__EXERCISE INSTRUCTIONS__: From the line with "Screen dimensions: 325x151" to the line with "Open Advanced Charting", retype every line exactly, including those two, and leave out the rest of the data below.

Pixel coordinate grounding data
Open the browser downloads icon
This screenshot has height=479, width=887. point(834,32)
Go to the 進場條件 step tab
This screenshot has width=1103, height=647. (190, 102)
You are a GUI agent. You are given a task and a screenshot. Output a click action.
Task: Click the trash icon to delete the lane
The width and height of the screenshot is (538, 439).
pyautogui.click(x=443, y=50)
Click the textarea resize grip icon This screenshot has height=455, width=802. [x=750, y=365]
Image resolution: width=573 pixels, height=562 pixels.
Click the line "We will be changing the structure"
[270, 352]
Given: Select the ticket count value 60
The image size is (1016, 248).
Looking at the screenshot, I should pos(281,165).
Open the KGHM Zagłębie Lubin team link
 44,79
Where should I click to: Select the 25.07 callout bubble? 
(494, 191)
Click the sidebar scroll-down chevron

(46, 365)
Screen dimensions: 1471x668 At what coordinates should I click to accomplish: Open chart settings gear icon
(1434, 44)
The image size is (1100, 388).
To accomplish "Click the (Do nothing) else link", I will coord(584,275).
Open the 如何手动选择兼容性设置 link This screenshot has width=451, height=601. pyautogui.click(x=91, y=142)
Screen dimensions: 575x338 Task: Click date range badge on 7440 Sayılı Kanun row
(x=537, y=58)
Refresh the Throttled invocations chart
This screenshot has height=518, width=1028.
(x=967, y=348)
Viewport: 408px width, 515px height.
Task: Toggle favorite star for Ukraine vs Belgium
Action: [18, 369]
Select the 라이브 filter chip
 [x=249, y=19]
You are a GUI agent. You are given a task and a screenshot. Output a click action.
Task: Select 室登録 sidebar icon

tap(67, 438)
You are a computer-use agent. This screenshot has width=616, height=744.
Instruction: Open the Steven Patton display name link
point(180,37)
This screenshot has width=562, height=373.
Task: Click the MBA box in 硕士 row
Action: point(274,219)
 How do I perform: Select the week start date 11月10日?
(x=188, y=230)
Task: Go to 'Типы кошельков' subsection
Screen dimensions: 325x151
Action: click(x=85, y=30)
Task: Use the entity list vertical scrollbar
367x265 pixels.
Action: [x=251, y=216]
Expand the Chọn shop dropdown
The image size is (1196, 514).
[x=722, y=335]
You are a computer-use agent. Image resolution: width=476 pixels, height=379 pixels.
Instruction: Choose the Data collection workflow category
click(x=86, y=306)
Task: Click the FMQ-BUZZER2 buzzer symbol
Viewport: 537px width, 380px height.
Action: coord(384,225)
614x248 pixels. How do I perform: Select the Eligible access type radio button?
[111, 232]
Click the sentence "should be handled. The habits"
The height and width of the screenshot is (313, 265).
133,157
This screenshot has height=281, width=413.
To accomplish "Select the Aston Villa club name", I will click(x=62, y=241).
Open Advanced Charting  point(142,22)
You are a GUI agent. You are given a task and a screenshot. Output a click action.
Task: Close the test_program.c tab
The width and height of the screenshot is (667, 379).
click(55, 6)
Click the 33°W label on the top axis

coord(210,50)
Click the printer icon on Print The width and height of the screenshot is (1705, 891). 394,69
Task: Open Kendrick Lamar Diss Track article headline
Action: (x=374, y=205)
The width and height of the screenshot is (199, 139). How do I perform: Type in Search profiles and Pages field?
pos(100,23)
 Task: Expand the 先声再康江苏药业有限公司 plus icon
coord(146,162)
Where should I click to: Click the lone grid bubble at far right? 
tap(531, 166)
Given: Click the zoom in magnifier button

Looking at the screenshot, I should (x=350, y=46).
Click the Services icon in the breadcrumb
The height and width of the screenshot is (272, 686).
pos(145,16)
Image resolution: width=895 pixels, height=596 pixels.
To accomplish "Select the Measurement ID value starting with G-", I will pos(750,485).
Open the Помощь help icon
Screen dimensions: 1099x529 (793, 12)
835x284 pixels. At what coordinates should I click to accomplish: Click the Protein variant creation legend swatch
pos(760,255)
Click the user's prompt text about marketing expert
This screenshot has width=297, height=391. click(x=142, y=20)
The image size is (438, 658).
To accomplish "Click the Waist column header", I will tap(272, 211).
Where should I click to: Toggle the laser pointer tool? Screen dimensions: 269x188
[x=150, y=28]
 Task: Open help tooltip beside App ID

__OUTPUT FOR THIS EXERCISE__:
Screen dimensions: 325x151
Action: click(x=85, y=30)
Task: Use the entity list vertical scrollbar
367x265 pixels.
Action: [x=251, y=216]
Expand the Chọn shop dropdown
The image size is (1196, 514).
[x=722, y=335]
You are a computer-use agent. Image resolution: width=476 pixels, height=379 pixels.
Instruction: Choose the Data collection workflow category
click(x=86, y=306)
Task: Click the FMQ-BUZZER2 buzzer symbol
Viewport: 537px width, 380px height.
Action: coord(384,225)
614x248 pixels. How do I perform: Select the Eligible access type radio button?
[111, 232]
Click the sentence "should be handled. The habits"
The height and width of the screenshot is (313, 265).
133,157
This screenshot has height=281, width=413.
To accomplish "Select the Aston Villa club name", I will click(x=62, y=241).
Open Advanced Charting  point(142,22)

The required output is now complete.